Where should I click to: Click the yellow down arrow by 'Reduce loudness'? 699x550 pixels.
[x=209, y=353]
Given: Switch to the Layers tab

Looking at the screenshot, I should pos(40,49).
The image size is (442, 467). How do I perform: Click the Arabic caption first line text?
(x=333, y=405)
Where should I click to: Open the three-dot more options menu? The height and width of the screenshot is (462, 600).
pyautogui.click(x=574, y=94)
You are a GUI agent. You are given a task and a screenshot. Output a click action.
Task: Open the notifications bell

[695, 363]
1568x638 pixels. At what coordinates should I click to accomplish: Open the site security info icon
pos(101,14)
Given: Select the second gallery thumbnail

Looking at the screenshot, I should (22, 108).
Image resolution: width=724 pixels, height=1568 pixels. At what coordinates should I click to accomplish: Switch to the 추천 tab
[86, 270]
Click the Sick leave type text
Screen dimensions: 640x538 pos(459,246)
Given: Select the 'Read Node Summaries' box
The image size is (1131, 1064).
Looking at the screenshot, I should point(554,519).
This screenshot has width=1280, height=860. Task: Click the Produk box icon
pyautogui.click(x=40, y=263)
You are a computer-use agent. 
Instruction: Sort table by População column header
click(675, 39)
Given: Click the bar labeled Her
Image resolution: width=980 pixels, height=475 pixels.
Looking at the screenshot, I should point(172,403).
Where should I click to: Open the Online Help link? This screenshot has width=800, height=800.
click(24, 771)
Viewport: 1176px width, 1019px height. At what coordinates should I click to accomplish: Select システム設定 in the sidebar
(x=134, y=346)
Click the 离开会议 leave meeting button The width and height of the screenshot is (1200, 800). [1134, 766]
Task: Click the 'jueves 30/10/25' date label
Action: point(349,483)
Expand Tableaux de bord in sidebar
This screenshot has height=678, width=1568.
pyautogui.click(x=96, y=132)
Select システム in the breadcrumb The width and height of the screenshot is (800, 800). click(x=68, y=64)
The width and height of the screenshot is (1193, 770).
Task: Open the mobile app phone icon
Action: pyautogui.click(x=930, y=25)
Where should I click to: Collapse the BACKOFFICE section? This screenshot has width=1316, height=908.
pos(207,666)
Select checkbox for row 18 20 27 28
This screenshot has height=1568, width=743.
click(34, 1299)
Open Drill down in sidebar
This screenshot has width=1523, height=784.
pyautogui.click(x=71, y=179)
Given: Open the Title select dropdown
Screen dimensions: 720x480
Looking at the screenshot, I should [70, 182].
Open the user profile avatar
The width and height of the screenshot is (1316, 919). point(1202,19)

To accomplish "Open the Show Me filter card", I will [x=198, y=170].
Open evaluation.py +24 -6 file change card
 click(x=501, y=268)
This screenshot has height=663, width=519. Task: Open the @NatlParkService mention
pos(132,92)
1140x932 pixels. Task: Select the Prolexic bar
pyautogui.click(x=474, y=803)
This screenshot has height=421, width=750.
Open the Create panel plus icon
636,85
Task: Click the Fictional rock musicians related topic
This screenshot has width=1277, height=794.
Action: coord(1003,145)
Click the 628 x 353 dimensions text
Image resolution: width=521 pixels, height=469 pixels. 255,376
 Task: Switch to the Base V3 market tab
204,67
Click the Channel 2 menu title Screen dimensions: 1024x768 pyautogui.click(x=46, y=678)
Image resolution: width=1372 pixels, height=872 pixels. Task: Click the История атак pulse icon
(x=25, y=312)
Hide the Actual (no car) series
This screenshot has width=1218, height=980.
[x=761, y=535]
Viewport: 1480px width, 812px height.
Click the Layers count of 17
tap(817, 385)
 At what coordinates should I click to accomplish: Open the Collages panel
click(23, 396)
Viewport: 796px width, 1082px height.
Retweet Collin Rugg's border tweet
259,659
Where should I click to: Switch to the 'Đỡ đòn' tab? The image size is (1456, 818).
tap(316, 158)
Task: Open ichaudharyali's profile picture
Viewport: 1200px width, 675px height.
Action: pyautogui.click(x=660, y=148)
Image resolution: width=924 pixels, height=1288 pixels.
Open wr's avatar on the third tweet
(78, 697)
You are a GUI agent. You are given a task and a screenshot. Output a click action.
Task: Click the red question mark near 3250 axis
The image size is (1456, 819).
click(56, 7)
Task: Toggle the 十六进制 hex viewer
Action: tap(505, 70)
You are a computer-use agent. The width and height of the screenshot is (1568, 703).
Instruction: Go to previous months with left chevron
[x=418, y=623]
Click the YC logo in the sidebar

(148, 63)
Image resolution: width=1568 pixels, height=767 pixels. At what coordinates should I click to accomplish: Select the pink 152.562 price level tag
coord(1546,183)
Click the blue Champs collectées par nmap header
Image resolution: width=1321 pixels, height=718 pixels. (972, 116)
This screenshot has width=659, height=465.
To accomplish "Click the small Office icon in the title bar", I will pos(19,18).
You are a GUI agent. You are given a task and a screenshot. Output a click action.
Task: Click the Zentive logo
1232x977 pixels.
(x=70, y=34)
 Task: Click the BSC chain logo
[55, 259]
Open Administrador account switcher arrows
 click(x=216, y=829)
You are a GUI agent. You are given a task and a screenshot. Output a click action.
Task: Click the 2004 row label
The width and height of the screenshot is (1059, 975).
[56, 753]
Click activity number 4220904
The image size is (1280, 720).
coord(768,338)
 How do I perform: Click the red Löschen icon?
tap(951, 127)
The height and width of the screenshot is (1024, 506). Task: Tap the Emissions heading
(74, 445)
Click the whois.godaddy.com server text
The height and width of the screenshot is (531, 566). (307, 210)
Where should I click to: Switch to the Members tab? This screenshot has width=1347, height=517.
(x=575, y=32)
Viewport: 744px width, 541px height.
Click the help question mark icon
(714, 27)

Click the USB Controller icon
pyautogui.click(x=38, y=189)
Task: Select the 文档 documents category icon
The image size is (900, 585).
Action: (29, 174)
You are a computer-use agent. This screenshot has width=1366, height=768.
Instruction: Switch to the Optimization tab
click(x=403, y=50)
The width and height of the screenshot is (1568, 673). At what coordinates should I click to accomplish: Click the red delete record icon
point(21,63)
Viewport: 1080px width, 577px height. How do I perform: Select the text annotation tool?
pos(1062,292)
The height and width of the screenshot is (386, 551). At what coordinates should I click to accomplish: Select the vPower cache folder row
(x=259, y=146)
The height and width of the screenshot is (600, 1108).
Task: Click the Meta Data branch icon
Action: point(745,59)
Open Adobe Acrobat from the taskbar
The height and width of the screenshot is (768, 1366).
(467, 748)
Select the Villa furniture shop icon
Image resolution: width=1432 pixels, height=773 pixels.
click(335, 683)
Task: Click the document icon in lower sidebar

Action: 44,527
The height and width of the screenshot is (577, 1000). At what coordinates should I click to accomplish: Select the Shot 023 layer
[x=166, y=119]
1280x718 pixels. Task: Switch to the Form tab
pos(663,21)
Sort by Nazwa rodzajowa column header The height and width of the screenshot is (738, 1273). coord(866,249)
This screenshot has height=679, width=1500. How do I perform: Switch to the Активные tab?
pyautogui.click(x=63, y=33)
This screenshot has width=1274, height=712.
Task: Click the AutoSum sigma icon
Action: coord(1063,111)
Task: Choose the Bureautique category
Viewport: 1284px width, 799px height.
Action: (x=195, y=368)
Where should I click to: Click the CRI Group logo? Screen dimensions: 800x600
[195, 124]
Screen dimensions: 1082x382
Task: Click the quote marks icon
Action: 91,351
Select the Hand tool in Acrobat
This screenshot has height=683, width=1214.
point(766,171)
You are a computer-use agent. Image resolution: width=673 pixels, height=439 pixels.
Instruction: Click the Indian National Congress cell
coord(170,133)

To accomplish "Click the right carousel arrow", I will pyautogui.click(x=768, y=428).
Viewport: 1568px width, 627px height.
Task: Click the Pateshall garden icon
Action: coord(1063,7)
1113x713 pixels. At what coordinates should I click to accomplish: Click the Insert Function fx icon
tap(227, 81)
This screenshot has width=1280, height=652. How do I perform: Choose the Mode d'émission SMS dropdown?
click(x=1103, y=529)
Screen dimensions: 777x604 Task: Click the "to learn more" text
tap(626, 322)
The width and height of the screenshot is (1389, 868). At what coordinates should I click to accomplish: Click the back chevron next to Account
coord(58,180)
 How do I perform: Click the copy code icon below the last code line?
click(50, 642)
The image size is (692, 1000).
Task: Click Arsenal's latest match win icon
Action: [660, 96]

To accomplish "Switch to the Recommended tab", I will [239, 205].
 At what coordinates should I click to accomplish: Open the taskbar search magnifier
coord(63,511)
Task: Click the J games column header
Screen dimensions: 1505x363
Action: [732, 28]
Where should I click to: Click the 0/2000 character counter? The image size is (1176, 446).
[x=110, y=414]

--

Once you have checked every line of the material above, return the ones that hold the string "category".

**OUTPUT FOR THIS EXERCISE**
Task: Select the 文档 documents category icon
Task: Choose the Bureautique category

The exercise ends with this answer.